Adobe Illustrator is not able to vertically center editable text accurately. It would need to be able to align lettering based on its cap letter height in order to do the alignment correctly. Adobe Illustrator has never been able to do this and CorelDRAW can only do it within some serious limitations (typeface choice, letter choice).
In Illustrator you have to convert the text to outlines, up-group and/or release the compound of the text string and do a couple more steps in order to align the box and text properly.
Hiding the bounding box does not work. The alignment is still referenced to the bounding box around the letter regardless whether it is visible or not. If you're manually sizing letters, like making a Helvetica letter "H" 2 inches tall to later add some text to it the bounding box will be sized at 2" but the letter inside will be smaller.

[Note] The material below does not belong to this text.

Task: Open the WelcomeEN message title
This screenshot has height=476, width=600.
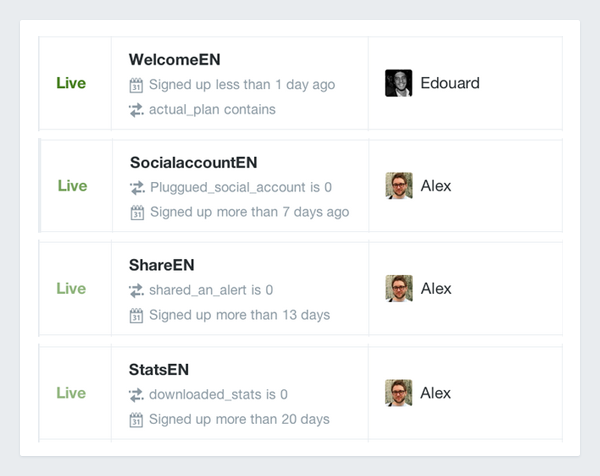Action: [x=174, y=60]
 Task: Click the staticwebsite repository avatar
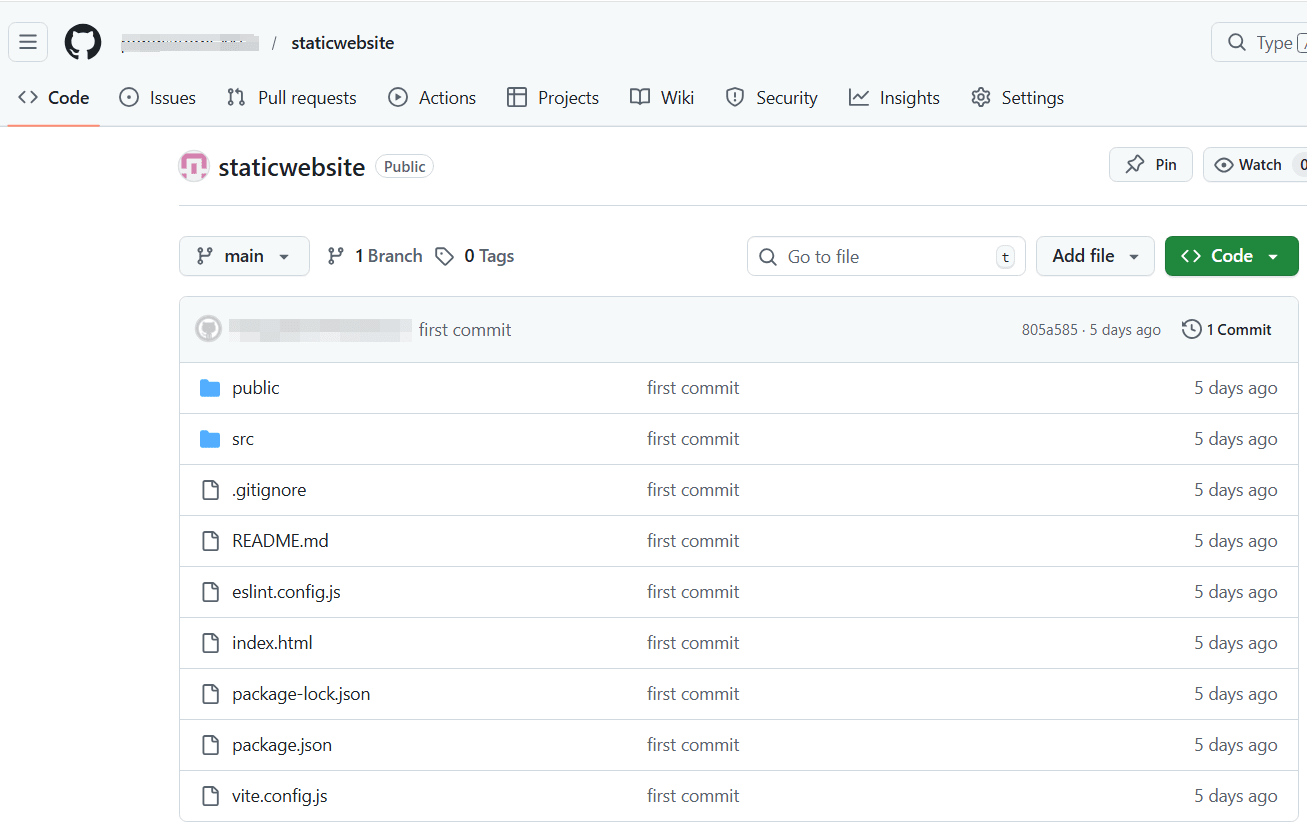click(x=193, y=167)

I'm not sure if there is any rhyme or reason in how Illustrator sizes the bounding box around type objects that are not area type objects. I don't even know why the box is needed. The bounding box does not correspond to the size of a typeface's own built in font units box. For example, if I open Gotham Bold in Font Lab Studio 5, I can see its glyphs are designed in a 1000 unit tall box, ascender is 800, descender is -200, caps height is 700 and x-height is 536. If I make a 1" letter set in Gotham in Adobe Illustrator I might expect to get a letter that is .7" tall when converted to outlines. But I get a letter .6013" tall instead.

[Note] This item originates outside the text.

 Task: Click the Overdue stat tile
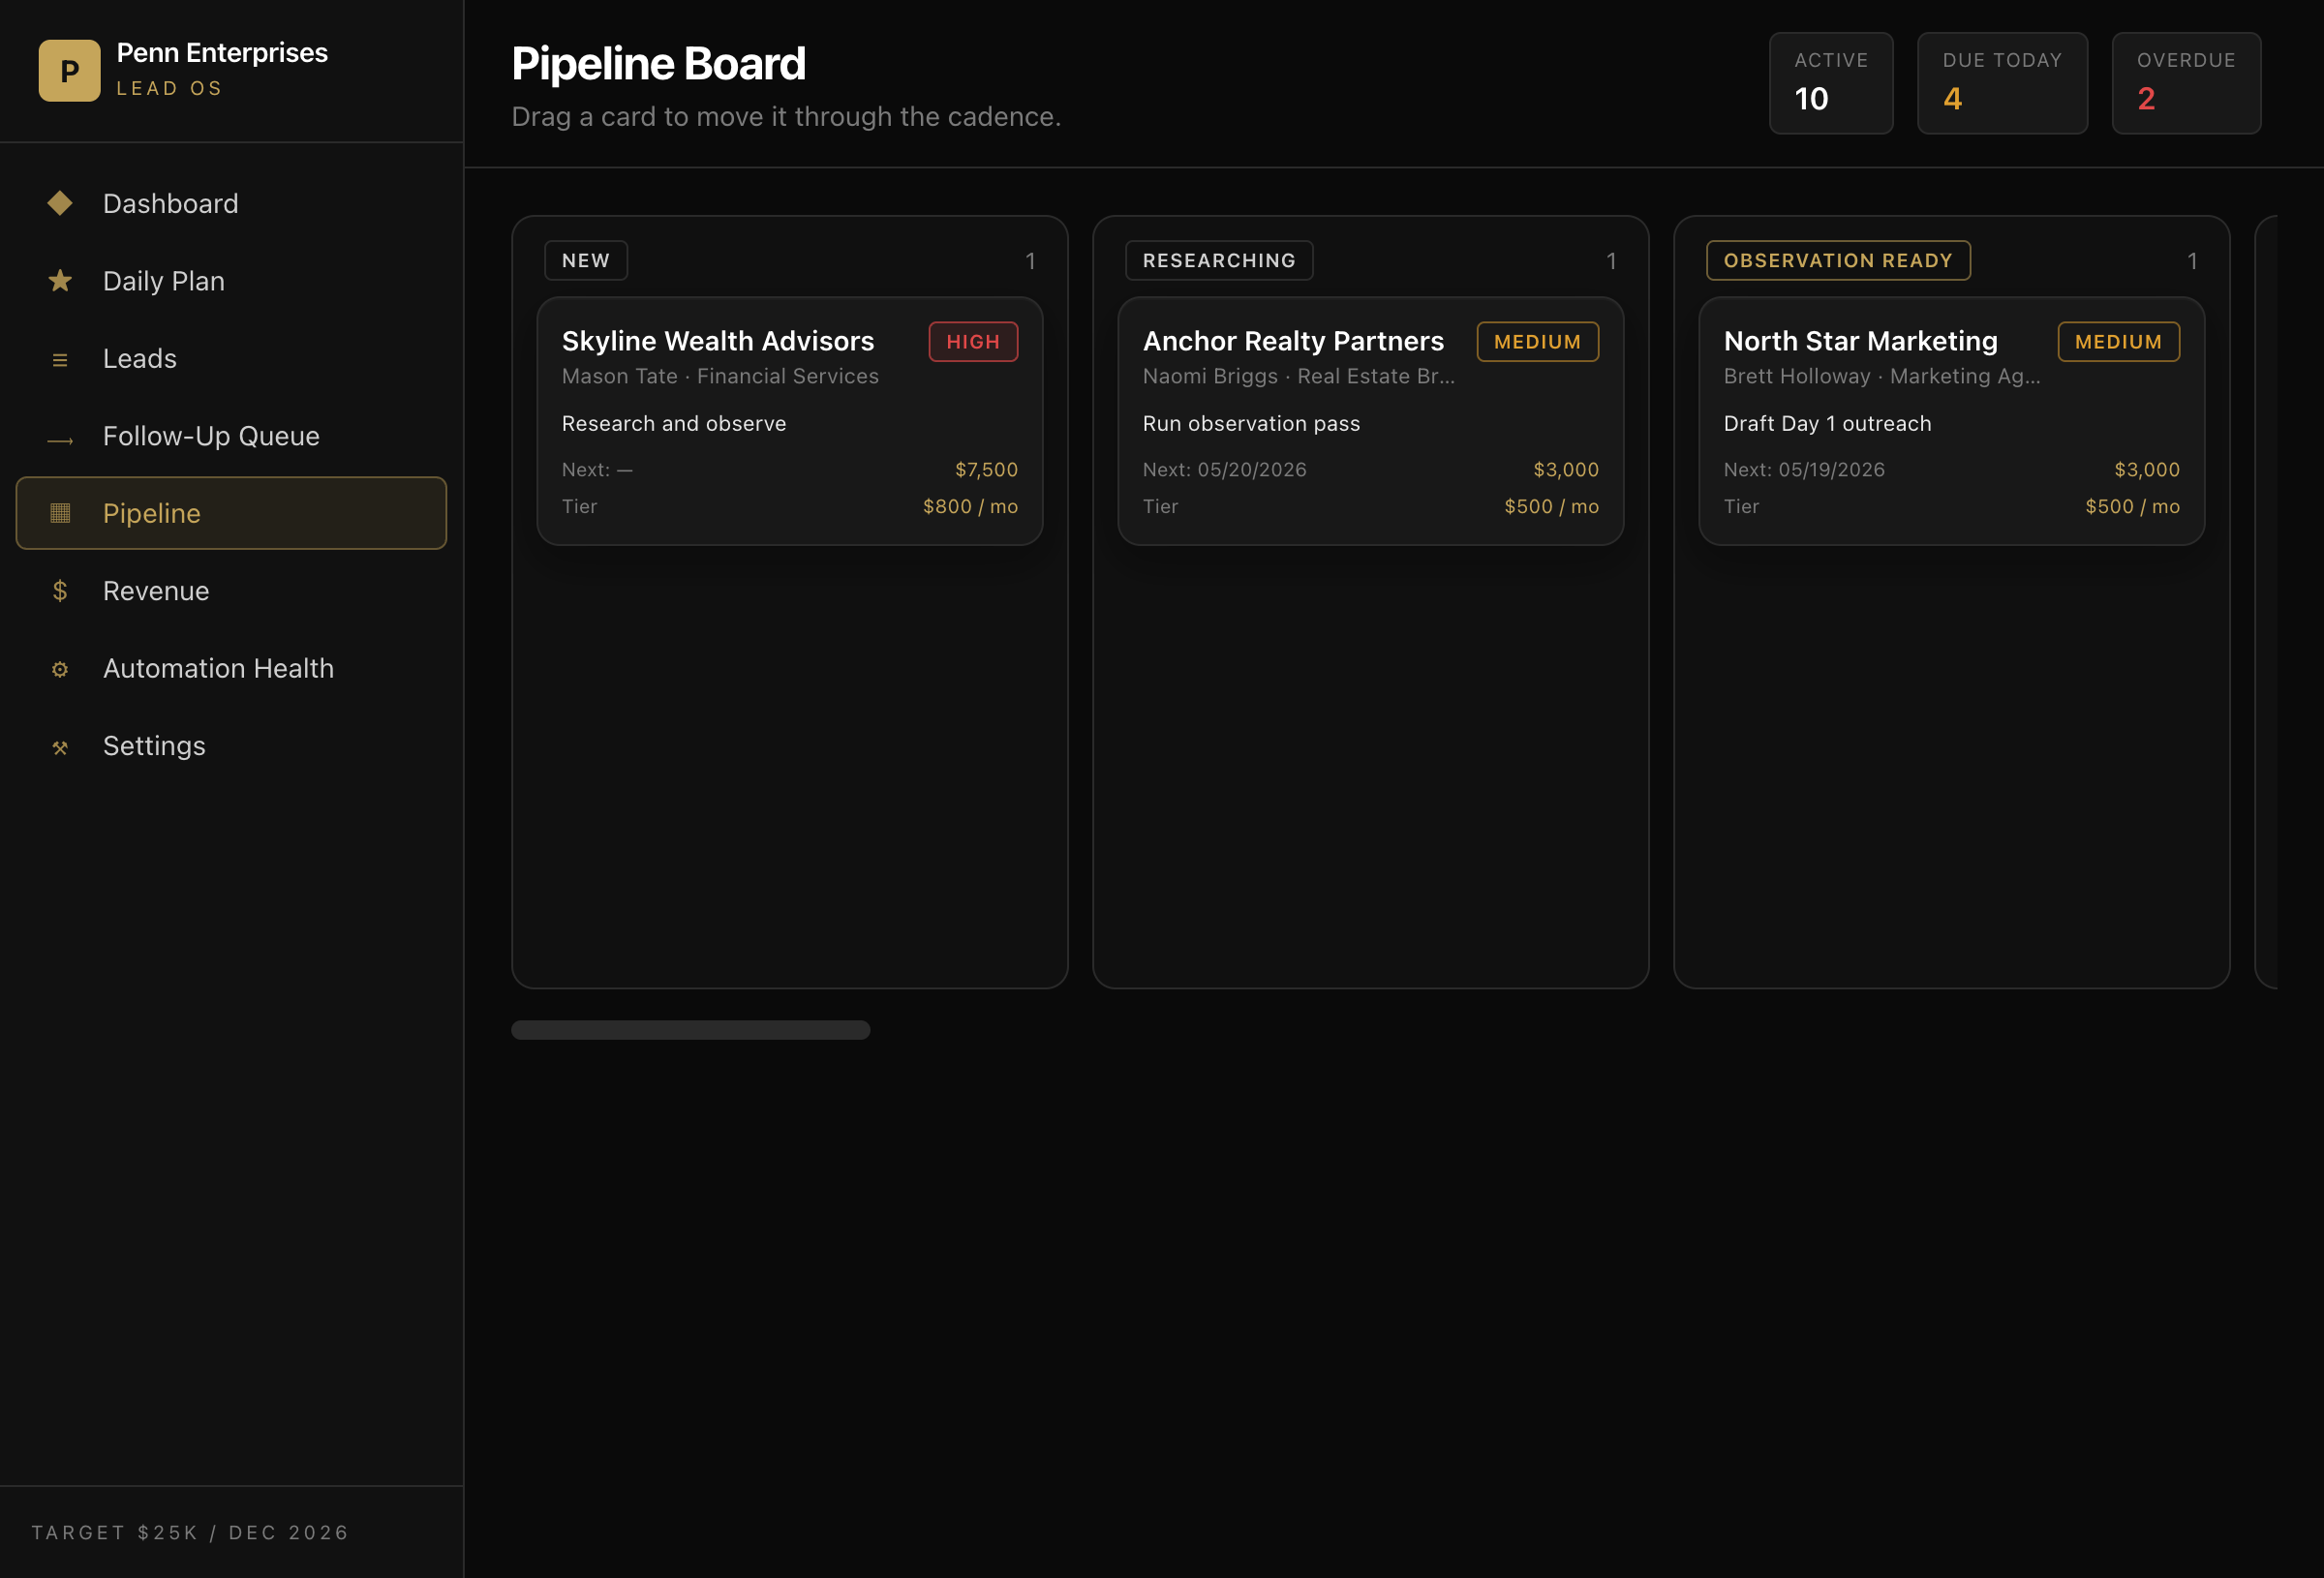coord(2186,83)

What is really needed is this: Adobe Illustrator must incorporate options to size, position and align type according to cap letter height. Sign making applications like Flexi can do this. Why not Illustrator? The program could read the built in info of any installed fonts and get that cap height data. I think CorelDRAW should be able to do this as well. I've made requests for this feature repeatedly at Adobe's Illustrator forum over the years and have also made the request at Corel's forums too. It doesn't seem like anyone in charge is listening.